§ **INSTRUCTION**: Rewrite the rows below as a JSON list of strings, with one string for each line and no entries for blank lines.

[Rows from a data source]
· · · · · · ·
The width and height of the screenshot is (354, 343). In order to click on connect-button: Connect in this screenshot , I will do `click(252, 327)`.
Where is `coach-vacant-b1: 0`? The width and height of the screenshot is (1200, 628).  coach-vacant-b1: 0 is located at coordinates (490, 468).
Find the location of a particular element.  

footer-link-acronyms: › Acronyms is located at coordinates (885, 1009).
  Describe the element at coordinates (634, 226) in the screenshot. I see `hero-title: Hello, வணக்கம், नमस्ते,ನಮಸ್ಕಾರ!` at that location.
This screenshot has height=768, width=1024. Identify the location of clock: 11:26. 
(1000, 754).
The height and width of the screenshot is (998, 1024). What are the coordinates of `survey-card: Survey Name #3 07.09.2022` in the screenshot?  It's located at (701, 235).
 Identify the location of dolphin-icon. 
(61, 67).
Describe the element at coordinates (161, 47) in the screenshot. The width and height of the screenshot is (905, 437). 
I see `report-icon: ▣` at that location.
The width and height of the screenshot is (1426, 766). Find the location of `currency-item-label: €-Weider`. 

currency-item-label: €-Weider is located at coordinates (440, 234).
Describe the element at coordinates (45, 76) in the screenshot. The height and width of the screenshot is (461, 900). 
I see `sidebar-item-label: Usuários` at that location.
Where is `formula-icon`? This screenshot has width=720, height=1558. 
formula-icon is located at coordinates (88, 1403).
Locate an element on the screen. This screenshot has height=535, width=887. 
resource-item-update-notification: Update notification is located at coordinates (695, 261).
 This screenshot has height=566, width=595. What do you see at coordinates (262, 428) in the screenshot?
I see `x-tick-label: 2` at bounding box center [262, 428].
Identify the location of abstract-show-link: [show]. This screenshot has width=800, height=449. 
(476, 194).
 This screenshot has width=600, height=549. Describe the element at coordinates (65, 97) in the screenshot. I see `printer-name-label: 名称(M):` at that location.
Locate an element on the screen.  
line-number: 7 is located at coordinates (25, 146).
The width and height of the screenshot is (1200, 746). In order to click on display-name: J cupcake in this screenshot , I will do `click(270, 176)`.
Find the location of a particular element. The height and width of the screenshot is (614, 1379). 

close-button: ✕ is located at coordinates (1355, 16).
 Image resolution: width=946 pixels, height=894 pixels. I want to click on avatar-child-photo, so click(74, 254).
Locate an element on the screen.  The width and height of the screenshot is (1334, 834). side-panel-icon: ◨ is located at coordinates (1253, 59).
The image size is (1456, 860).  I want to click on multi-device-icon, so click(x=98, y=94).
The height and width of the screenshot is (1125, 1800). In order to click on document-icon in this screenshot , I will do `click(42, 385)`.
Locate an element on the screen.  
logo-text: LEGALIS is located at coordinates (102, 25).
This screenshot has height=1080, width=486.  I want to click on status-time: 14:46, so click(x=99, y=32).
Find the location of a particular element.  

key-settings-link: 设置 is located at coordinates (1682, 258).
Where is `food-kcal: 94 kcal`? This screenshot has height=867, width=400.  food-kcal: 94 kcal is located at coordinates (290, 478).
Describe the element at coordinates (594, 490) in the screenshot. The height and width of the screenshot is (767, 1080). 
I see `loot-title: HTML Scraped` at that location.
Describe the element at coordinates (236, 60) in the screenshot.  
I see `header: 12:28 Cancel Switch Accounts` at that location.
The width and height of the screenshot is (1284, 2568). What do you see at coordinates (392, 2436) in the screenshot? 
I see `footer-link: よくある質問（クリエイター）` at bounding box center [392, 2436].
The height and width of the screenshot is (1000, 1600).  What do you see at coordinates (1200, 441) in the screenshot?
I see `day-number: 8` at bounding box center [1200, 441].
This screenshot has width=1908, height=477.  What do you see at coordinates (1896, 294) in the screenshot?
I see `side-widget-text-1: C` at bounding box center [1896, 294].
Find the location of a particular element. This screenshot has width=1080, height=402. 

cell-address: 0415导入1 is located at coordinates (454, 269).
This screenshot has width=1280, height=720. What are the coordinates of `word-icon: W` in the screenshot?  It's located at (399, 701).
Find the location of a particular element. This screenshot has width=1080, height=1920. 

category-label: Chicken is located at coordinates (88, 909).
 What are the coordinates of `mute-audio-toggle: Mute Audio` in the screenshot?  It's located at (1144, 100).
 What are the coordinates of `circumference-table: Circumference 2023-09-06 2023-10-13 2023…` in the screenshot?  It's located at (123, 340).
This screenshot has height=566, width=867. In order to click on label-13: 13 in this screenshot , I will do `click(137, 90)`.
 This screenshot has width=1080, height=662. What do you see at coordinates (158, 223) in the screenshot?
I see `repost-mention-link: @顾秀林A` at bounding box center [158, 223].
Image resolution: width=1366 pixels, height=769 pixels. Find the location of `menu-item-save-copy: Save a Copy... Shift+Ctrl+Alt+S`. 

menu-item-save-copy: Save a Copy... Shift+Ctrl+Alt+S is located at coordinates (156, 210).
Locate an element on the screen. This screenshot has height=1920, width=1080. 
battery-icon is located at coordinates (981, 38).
· · · · · · ·
§ **YOUR SOLUTION**:
[
  "The width and height of the screenshot is (354, 343). In order to click on connect-button: Connect in this screenshot , I will do `click(252, 327)`.",
  "Where is `coach-vacant-b1: 0`? The width and height of the screenshot is (1200, 628).  coach-vacant-b1: 0 is located at coordinates (490, 468).",
  "Find the location of a particular element.  ",
  "footer-link-acronyms: › Acronyms is located at coordinates (885, 1009).",
  "  Describe the element at coordinates (634, 226) in the screenshot. I see `hero-title: Hello, வணக்கம், नमस्ते,ನಮಸ್ಕಾರ!` at that location.",
  "This screenshot has height=768, width=1024. Identify the location of clock: 11:26. ",
  "(1000, 754).",
  "The height and width of the screenshot is (998, 1024). What are the coordinates of `survey-card: Survey Name #3 07.09.2022` in the screenshot?  It's located at (701, 235).",
  " Identify the location of dolphin-icon. ",
  "(61, 67).",
  "Describe the element at coordinates (161, 47) in the screenshot. The width and height of the screenshot is (905, 437). ",
  "I see `report-icon: ▣` at that location.",
  "The width and height of the screenshot is (1426, 766). Find the location of `currency-item-label: €-Weider`. ",
  "currency-item-label: €-Weider is located at coordinates (440, 234).",
  "Describe the element at coordinates (45, 76) in the screenshot. The height and width of the screenshot is (461, 900). ",
  "I see `sidebar-item-label: Usuários` at that location.",
  "Where is `formula-icon`? This screenshot has width=720, height=1558. ",
  "formula-icon is located at coordinates (88, 1403).",
  "Locate an element on the screen. This screenshot has height=535, width=887. ",
  "resource-item-update-notification: Update notification is located at coordinates (695, 261).",
  " This screenshot has height=566, width=595. What do you see at coordinates (262, 428) in the screenshot?",
  "I see `x-tick-label: 2` at bounding box center [262, 428].",
  "Identify the location of abstract-show-link: [show]. This screenshot has width=800, height=449. ",
  "(476, 194).",
  " This screenshot has width=600, height=549. Describe the element at coordinates (65, 97) in the screenshot. I see `printer-name-label: 名称(M):` at that location.",
  "Locate an element on the screen.  ",
  "line-number: 7 is located at coordinates (25, 146).",
  "The width and height of the screenshot is (1200, 746). In order to click on display-name: J cupcake in this screenshot , I will do `click(270, 176)`.",
  "Find the location of a particular element. The height and width of the screenshot is (614, 1379). ",
  "close-button: ✕ is located at coordinates (1355, 16).",
  " Image resolution: width=946 pixels, height=894 pixels. I want to click on avatar-child-photo, so click(74, 254).",
  "Locate an element on the screen.  The width and height of the screenshot is (1334, 834). side-panel-icon: ◨ is located at coordinates (1253, 59).",
  "The image size is (1456, 860).  I want to click on multi-device-icon, so click(x=98, y=94).",
  "The height and width of the screenshot is (1125, 1800). In order to click on document-icon in this screenshot , I will do `click(42, 385)`.",
  "Locate an element on the screen.  ",
  "logo-text: LEGALIS is located at coordinates (102, 25).",
  "This screenshot has height=1080, width=486.  I want to click on status-time: 14:46, so click(x=99, y=32).",
  "Find the location of a particular element.  ",
  "key-settings-link: 设置 is located at coordinates (1682, 258).",
  "Where is `food-kcal: 94 kcal`? This screenshot has height=867, width=400.  food-kcal: 94 kcal is located at coordinates (290, 478).",
  "Describe the element at coordinates (594, 490) in the screenshot. The height and width of the screenshot is (767, 1080). ",
  "I see `loot-title: HTML Scraped` at that location.",
  "Describe the element at coordinates (236, 60) in the screenshot.  ",
  "I see `header: 12:28 Cancel Switch Accounts` at that location.",
  "The width and height of the screenshot is (1284, 2568). What do you see at coordinates (392, 2436) in the screenshot? ",
  "I see `footer-link: よくある質問（クリエイター）` at bounding box center [392, 2436].",
  "The height and width of the screenshot is (1000, 1600).  What do you see at coordinates (1200, 441) in the screenshot?",
  "I see `day-number: 8` at bounding box center [1200, 441].",
  "This screenshot has width=1908, height=477.  What do you see at coordinates (1896, 294) in the screenshot?",
  "I see `side-widget-text-1: C` at bounding box center [1896, 294].",
  "Find the location of a particular element. This screenshot has width=1080, height=402. ",
  "cell-address: 0415导入1 is located at coordinates (454, 269).",
  "This screenshot has width=1280, height=720. What are the coordinates of `word-icon: W` in the screenshot?  It's located at (399, 701).",
  "Find the location of a particular element. This screenshot has width=1080, height=1920. ",
  "category-label: Chicken is located at coordinates (88, 909).",
  " What are the coordinates of `mute-audio-toggle: Mute Audio` in the screenshot?  It's located at (1144, 100).",
  " What are the coordinates of `circumference-table: Circumference 2023-09-06 2023-10-13 2023…` in the screenshot?  It's located at (123, 340).",
  "This screenshot has height=566, width=867. In order to click on label-13: 13 in this screenshot , I will do `click(137, 90)`.",
  " This screenshot has width=1080, height=662. What do you see at coordinates (158, 223) in the screenshot?",
  "I see `repost-mention-link: @顾秀林A` at bounding box center [158, 223].",
  "Image resolution: width=1366 pixels, height=769 pixels. Find the location of `menu-item-save-copy: Save a Copy... Shift+Ctrl+Alt+S`. ",
  "menu-item-save-copy: Save a Copy... Shift+Ctrl+Alt+S is located at coordinates (156, 210).",
  "Locate an element on the screen. This screenshot has height=1920, width=1080. ",
  "battery-icon is located at coordinates (981, 38)."
]